From the first entry to the last, restate everything word for word and exclude pictures.

::::

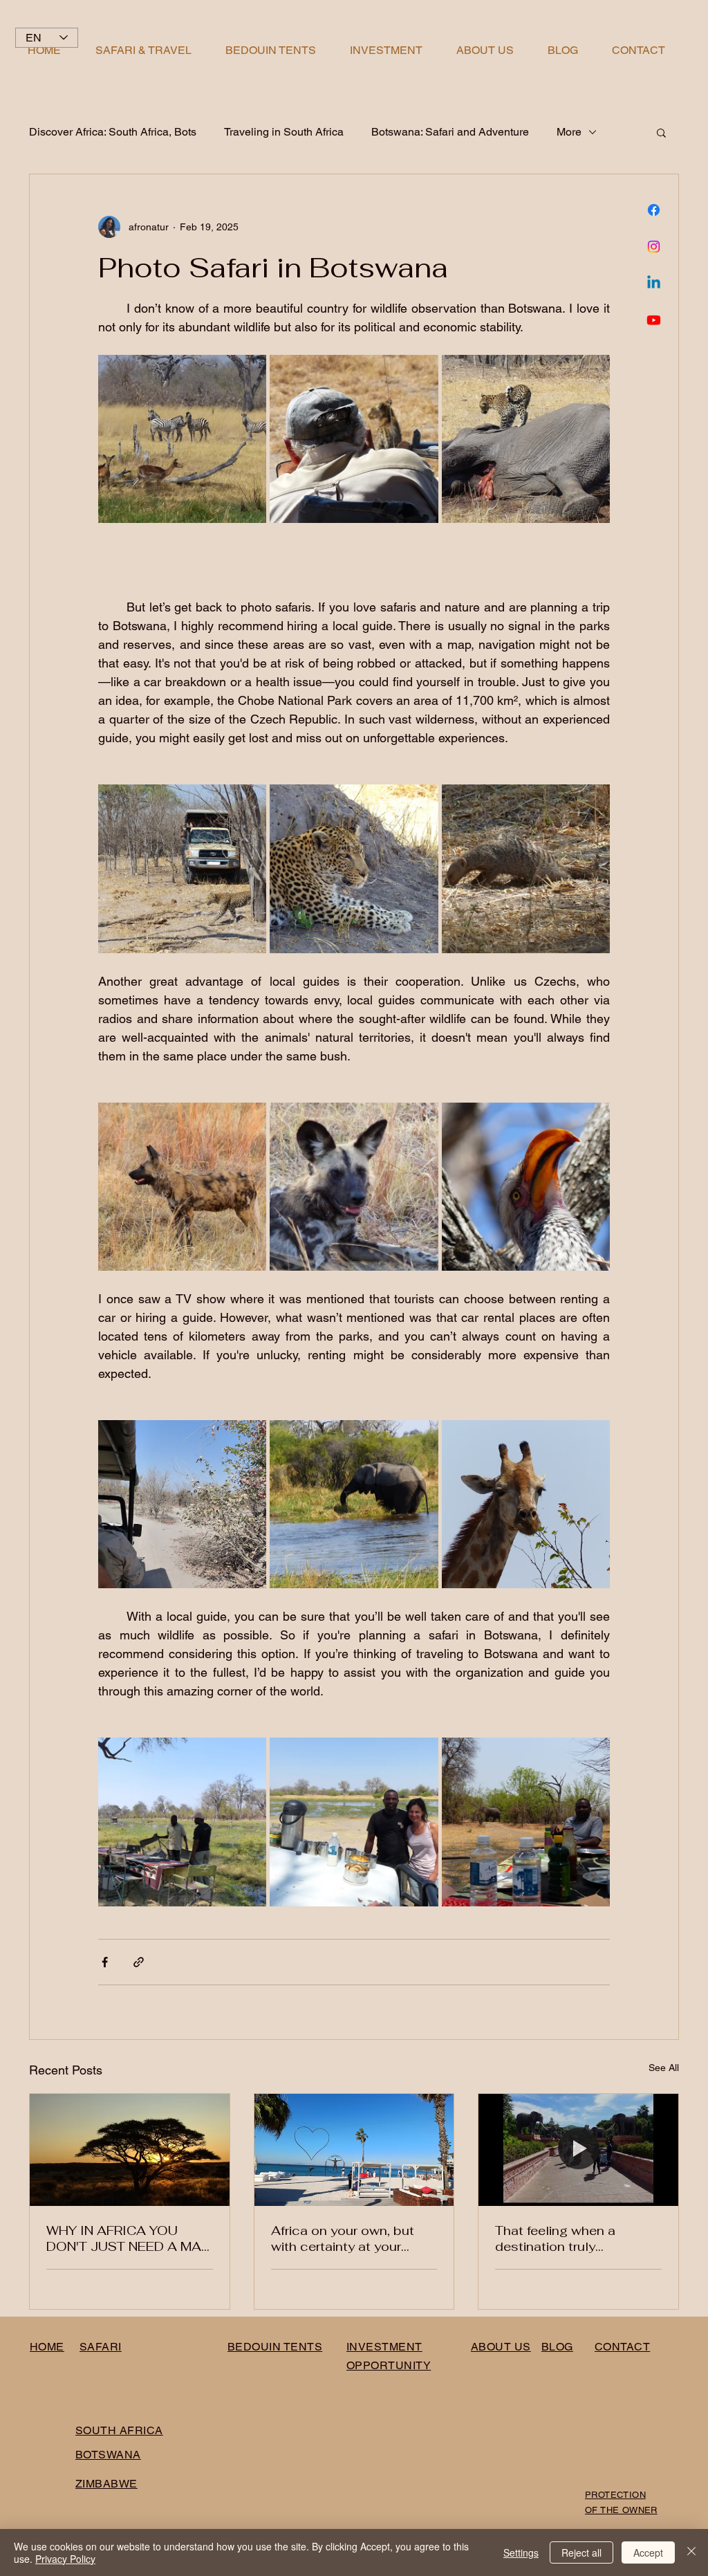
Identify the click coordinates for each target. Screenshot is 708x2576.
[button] (661, 132)
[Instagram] (654, 247)
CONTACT (622, 2346)
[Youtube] (654, 320)
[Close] (691, 2552)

::::

:: The answer ::
Identify the click coordinates for each target. Screenshot is 708x2576.
[button] (661, 132)
[Instagram] (654, 247)
CONTACT (622, 2346)
[Youtube] (654, 320)
[Close] (691, 2552)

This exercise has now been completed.